Reversible kinase and phosphatase regulation of brain amino acid receptors in postnatal development.

In a previous study [Shaw, C., Pasqualotto, B. and Lanius, R.A., Mol. Neuropharmacol., in press] we have shown that phosphorylation and dephosphorylation actions of protein kinase and alkaline phosphatase lead to decreases or increases in the number of GABAA and AMPA receptors in adult rat neocortex. Using the same in vitro cortical slice preparation, we have now examined the role of these enzymes in regulating GABAA and AMPA receptors at different stages of postnatal development. GABAA receptors were labelled with [3H]SR95531 [Shaw, C. and Scarth, B.A., Mol. Brain Res., 11 (1991) 273-282]; AMPA receptors were labelled with [3H]CNQX [Lanius, R.A. and Shaw, C., Mol. Brain Res., 15 (1992) 256-262]. At postnatal day 14, GABAA receptors showed a decrease in binding in response to alkaline phosphatase treatment as opposed to an increase in binding observed in response to protein kinase treatment.
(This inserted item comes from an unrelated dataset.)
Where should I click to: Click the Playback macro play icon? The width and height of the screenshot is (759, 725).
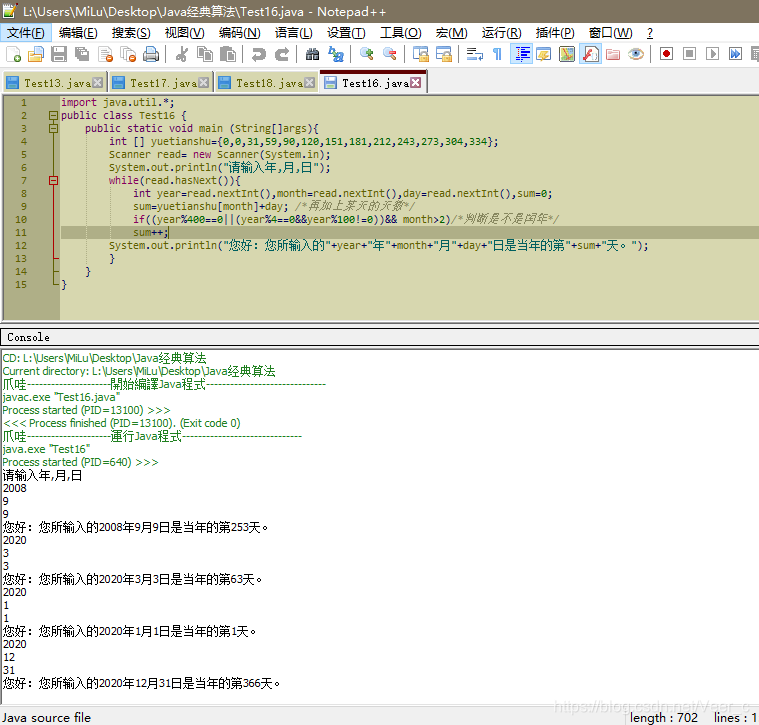[x=712, y=54]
Similar effects were observed for AMPA receptors at 20 days of age. The direction of regulation following the enzyme treatments were opposite to those observed in the adult cortex for both receptor populations. These fundamental changes in the enzymatic nature of regulation for such key inhibitory and excitatory receptor populations in cortex may signal an important role for age-dependent kinases and phosphatases in the events leading to modifications in neuronal function during postnatal development.